Lange ist es her. Nein, ich werde nicht die „gute alte Zeit“ bemühen. Dennoch beschleicht mich irgendwie etwas Wehmut bei dem Gedanken. Ich bin halt auch nur ein moderner Mann. Ja, ich schäme mich meiner Tränen nicht. Auch nicht bei Filmen mit Julia Roberts oder Hugh Grant.

Ja, die Sachpreisturnierchen. Der Beginn eines Hypes, den wir alle nah, teilweise hautnah miterleben durften. Ja, wir waren dabei. Von Anfang an. Eine geile Zeit. Die perfekte Welle. Und irgendwie sind wir doch fast alle bis auf wenige Ausnahmen auf dem alten Status stehen geblieben. Trotz diverser Teilnahmen an diversen größeren Events. Letztendlich sind wir immer noch dieselben Fische wie noch vor Jahren. Daran musste ich zuletzt noch denken, als ich mit einem Freund auf dem Fischmarkt von Mallorca war. Abends gab es dann von ihm  auf seiner Terrasse diverse gegrillte Fische. Und danach eine Runde Poker. Just for fun. Sogar komplett ohne Sachpreis. Dafür mit Rotwein und sonstigen Alkoholika. Das Leben besteht nicht nur aus großen Events, bei denen man spätestens im 4. Level rausfliegt. Oder im 5. Level, sollte es mal extrem gut laufen. Oder man erst nach einer Stunde einsteigen.

Alle Spieler meinen, dass es das schwerste ist, die Technik zu beherrschen, doch das ist falsch. Es geht darum das Glück zu beherrschen. Auch wenn Glück was für Anfänger ist oder für Hugh-Grant-Filme. Happy ending.
Lasst uns wieder zurück zu den billigen Anfängen; da tat kein Glück, respektive Pech und das damit verbundene Ausscheiden nicht weh. Kannst du dir selber kein Glück bereiten, schaffe wenigstens einem deiner Mitspieler Schwierigkeiten.

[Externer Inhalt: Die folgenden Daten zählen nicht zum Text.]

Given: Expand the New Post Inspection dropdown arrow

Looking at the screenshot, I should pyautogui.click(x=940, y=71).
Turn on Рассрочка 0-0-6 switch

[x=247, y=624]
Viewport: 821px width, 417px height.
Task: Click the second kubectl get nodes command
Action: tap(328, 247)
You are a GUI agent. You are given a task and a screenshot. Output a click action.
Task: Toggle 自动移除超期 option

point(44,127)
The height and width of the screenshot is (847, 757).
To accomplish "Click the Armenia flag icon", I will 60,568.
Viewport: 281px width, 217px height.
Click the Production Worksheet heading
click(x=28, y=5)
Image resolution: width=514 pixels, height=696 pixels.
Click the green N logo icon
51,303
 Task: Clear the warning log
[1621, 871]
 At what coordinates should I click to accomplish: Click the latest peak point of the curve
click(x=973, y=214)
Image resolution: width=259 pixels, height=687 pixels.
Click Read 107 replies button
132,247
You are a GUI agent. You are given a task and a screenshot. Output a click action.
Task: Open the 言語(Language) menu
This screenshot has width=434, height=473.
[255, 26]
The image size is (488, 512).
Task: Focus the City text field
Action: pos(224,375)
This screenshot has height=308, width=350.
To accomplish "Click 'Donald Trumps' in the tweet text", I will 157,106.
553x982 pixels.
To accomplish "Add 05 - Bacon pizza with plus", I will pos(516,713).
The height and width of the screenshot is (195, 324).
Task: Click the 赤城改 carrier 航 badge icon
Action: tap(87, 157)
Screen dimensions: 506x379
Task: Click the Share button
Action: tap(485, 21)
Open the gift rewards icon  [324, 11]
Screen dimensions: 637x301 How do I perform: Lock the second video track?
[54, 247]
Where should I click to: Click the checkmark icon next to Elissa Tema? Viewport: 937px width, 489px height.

Lasst uns zurückkommen zu mehr Spaß, Freude, Heiterkeit und auch durchaus Unwissen und Alkoholismus beim einzig wahren Kartenspiel. Lasst uns nicht alle Pokerbücher auswendig kennen, lasst uns nicht dreiundzwanzig Hoodies im Schrank haben, inklusive der dazu farblich abgestimmten Sonnenbrillen. Ich glaube, dann werde ich wieder mehr Liebe für das Spiel und meine mitspielenden Mitmenschen entwickeln. Es fällt mir gerade schwer, aber ich bemühe mich. Ehrlich.